● MATERIAL FOR THIS TASK
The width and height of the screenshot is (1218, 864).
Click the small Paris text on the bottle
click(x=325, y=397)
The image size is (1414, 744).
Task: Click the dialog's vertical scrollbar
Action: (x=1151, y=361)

● TO BE DONE
Render the items above as a Markdown table with two columns, Row and Line, putting each line in its own numbered row and skipping blank lines.

● TASK SOLUTION
| Row | Line |
|---|---|
| 1 | The width and height of the screenshot is (1218, 864). |
| 2 | Click the small Paris text on the bottle |
| 3 | click(x=325, y=397) |
| 4 | The image size is (1414, 744). |
| 5 | Task: Click the dialog's vertical scrollbar |
| 6 | Action: (x=1151, y=361) |